Tuesday, May 22, 2007

Marketing: the balance between observation and experience

Marketers can be quite annoying in many ways. As a matter of fact, the literal translation of the word “marketer” into Portuguese is of a dirty person who does everything to achieve something, especially in politics.

One of the ways marketers annoy people is by creating hundreds of different terms (a.k.a. marketing jargon) so nobody else outside their networking will understand them without a reasonable explanation. Viral marketing, SEO marketing, war marketing, fax marketing etc.

What people, marketers or not need to understand is that marketing is simple. Marketing is a perfect union of strategy/theory and empirical knowledge. Details are obtained through careful and insistent observation. This should be the first step.

It is true everyone is eligible to understand marketing, but really few can actually apply it. No wonder so many engineers, journalists, and a bunch of other professions currently occupy marketing positions. Marketing welcomes everyone.

I had the great opportunity to work with professional marketers for a while, people who were “raised” in the marketing field and made of marketing their primary area. I also had the chance to see the other side, people who were just doing marketing because they were told so, for lack of options or because they were the real starters of the whole business: economists, anthropologists, teachers, psychologists, fundraisers etc. Both categories definitely do not match, and you can clearly notice the difference.

Real marketers are annoying (this time in a good sense) and go straight to the point when it’s needed. No frills or chit-chat. They are also concerned about strategically thinking about everything. They know for instance that planning research impacts on communication and strategy has effects on database. I remember of a financial director who also assumed the marketing department in a company. He was great on financial controlling and database, but lacked a great deal of communication, skills and strategy regarding consumers.

The opposite came when I met a former ad executive as the head of the marketing department. He spent most of his time in the communication strategy, but had terrible ideas about the general marketing plan. For him, marketing was placing ads on magazines, sending direct mail to the company’s customers and making sure the website was rightly updated. A third segment of these people are those who have the leverage within a company (e.g. sales directors) and think they understand everything about marketing to the point they actually want to make the entire marketing plan themselves.

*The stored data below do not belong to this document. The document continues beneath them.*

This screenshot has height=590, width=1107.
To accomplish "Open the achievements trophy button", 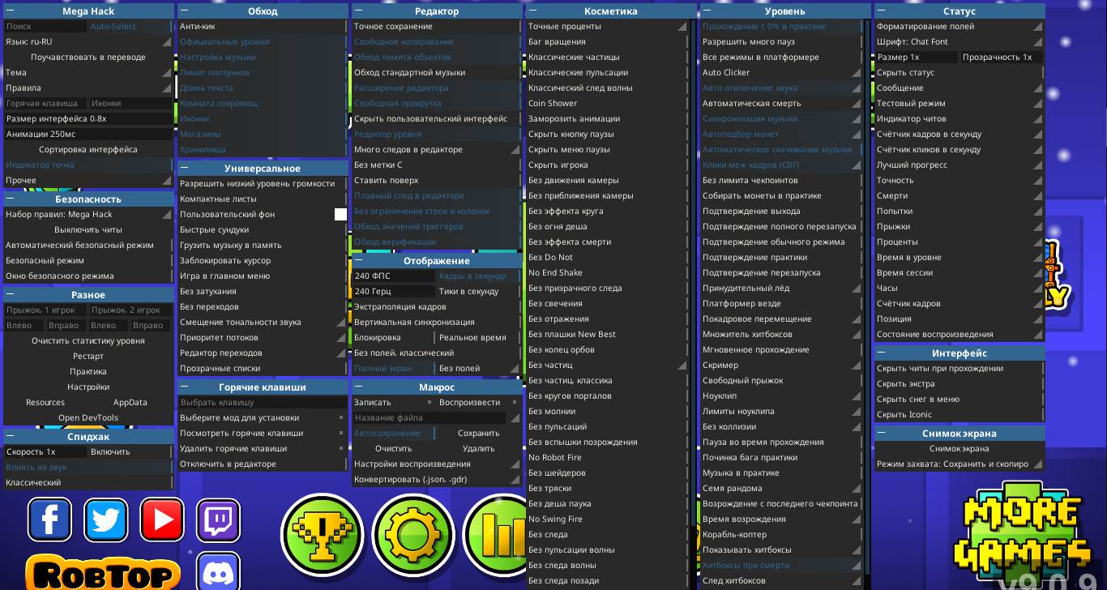I will click(x=322, y=536).
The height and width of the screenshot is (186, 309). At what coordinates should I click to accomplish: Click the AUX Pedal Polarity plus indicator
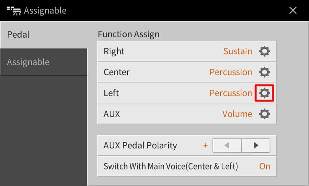205,146
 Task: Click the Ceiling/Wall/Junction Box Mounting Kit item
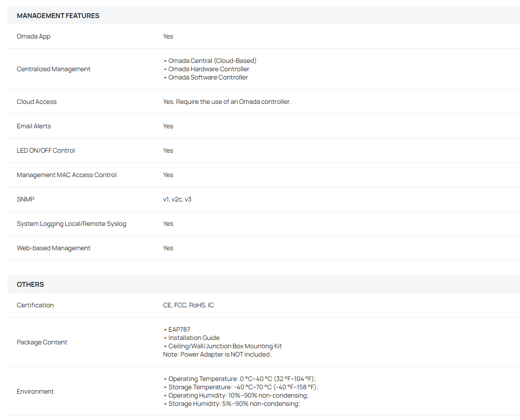tap(225, 346)
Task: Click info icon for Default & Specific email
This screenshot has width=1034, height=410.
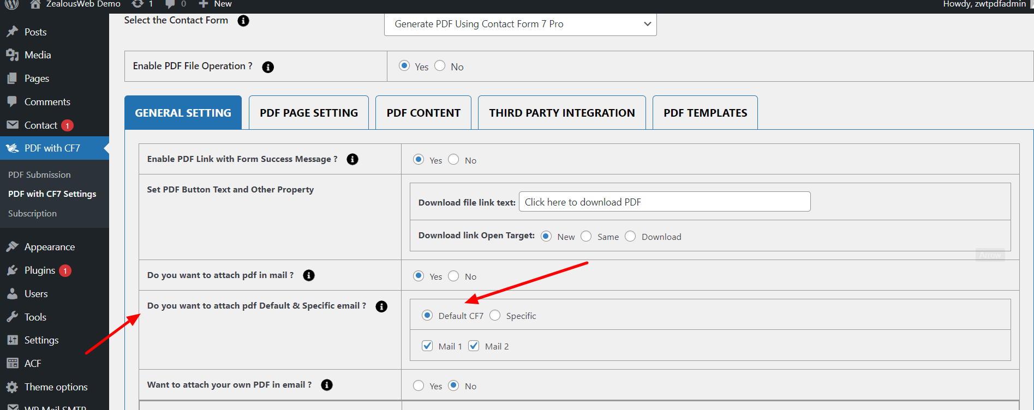Action: (381, 306)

Marketing at its initial level is simple, anyone can be part of it. Regular salesmen are seen as exceptional marketers because of their capacity for quickly understanding the environment and adjusting themselves to it. However, when the level of demand grows it makes necessary to count on people who are not mere observers but also prove to be experienced and generalists in marketing. Those are the details that will make the whole difference in the end.